__Problem A__
In the Triton autotune repro, what does the part that opens with the words containing "tmp1 = tl.load(in_ptr1" and closes with "rmask, _tmp6 + tmp5, _tmp6)" become if you swap "evict_last" for "evict_first"?
__Problem B__
How would you put the line "Incorrect result from first-run autotune function" from the Triton autotune repro into Spanish?

__Text for analysis__
Incorrect result from first-run autotune function

jgong5 commented 1 year ago

Repro:

import torch
from torch._C import _cuda_getCurrentRawStream as get_cuda_stream

import triton
import triton.language as tl

@triton.autotune(
    configs=[
        triton.Config({'XBLOCK': 1, 'RBLOCK': 64}),
        triton.Config({'XBLOCK': 1, 'RBLOCK': 64}),
    ],
    key=['xnumel', 'rnumel',],
)
@triton.jit
def kernel(in_out_ptr0, in_ptr0, in_ptr1, in_ptr2, in_ptr4, xnumel, rnumel, XBLOCK : tl.constexpr, RBLOCK : tl.constexpr):
    xnumel = 392
    rnumel = 384
    xoffset = tl.program_id(0) * XBLOCK
    xindex = xoffset + tl.reshape(tl.arange(0, XBLOCK), [XBLOCK, 1])
    xmask = xindex < xnumel
    rbase = tl.reshape(tl.arange(0, RBLOCK), [1, RBLOCK])
    x0 = xindex % 196
    x1 = (xindex // 196)
    _tmp3 = tl.zeros([XBLOCK, RBLOCK], tl.float32) + 0
    x3 = xindex
    _tmp6 = tl.zeros([XBLOCK, RBLOCK], tl.float32) + 0
    for roffset in range(0, rnumel, RBLOCK):
        rindex = roffset + rbase
        rmask = rindex < rnumel
        r2 = rindex
        tmp0 = tl.load(in_ptr0 + (x0 + (196*r2) + (75264*x1)), xmask & rmask, eviction_policy='evict_last')
        tmp1 = tl.load(in_ptr1 + (r2), rmask, eviction_policy='evict_last')
        tmp4 = tl.load(in_ptr2 + (x0 + (196*r2) + (75264*x1)), xmask & rmask, eviction_policy='evict_last')
        tmp2 = tmp0 * tmp1
        _tmp3 = tl.where(xmask & rmask, _tmp3 + tmp2, _tmp3)
        tmp5 = tmp2 * tmp4
        _tmp6 = tl.where(xmask & rmask, _tmp6 + tmp5, _tmp6)
    tmp3 = tl.reshape(tl.sum(_tmp3, 1), [XBLOCK, 1])
    tmp6 = tl.reshape(tl.sum(_tmp6, 1), [XBLOCK, 1])
    tmp8 = tl.load(in_ptr4 + (x3), xmask)

__Record excerpts__
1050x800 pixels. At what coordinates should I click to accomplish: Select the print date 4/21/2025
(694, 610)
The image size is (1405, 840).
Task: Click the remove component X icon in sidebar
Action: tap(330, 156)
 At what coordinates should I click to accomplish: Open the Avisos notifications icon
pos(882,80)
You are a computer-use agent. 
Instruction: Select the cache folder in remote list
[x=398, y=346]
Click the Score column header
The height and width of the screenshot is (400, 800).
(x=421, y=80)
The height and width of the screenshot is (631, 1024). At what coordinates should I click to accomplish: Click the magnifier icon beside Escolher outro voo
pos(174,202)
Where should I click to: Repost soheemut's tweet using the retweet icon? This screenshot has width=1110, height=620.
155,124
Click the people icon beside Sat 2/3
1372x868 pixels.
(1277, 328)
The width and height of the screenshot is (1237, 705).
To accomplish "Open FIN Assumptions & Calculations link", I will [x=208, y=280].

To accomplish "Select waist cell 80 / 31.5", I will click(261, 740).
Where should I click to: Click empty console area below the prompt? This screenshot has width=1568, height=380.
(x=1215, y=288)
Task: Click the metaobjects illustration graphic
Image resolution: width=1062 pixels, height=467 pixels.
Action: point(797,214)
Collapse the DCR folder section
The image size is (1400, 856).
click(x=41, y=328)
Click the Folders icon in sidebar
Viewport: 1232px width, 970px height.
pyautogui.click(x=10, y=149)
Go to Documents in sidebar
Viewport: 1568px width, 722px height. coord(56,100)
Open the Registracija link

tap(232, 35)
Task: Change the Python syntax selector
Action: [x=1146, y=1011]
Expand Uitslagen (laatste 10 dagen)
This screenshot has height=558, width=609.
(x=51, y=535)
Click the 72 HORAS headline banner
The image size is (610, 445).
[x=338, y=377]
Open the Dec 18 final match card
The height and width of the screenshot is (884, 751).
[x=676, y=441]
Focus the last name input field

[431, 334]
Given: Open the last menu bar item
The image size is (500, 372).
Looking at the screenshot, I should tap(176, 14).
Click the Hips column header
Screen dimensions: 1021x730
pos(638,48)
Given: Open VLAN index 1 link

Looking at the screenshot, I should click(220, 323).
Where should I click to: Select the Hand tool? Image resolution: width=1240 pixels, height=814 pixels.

__Exercise solution A__
tmp1 = tl.load(in_ptr1 + (r2), rmask, eviction_policy='evict_first')
        tmp4 = tl.load(in_ptr2 + (x0 + (196*r2) + (75264*x1)), xmask & rmask, eviction_policy='evict_first')
        tmp2 = tmp0 * tmp1
        _tmp3 = tl.where(xmask & rmask, _tmp3 + tmp2, _tmp3)
        tmp5 = tmp2 * tmp4
        _tmp6 = tl.where(xmask & rmask, _tmp6 + tmp5, _tmp6)

__Exercise solution B__
Resultado incorrecto de la función autotune en la primera ejecución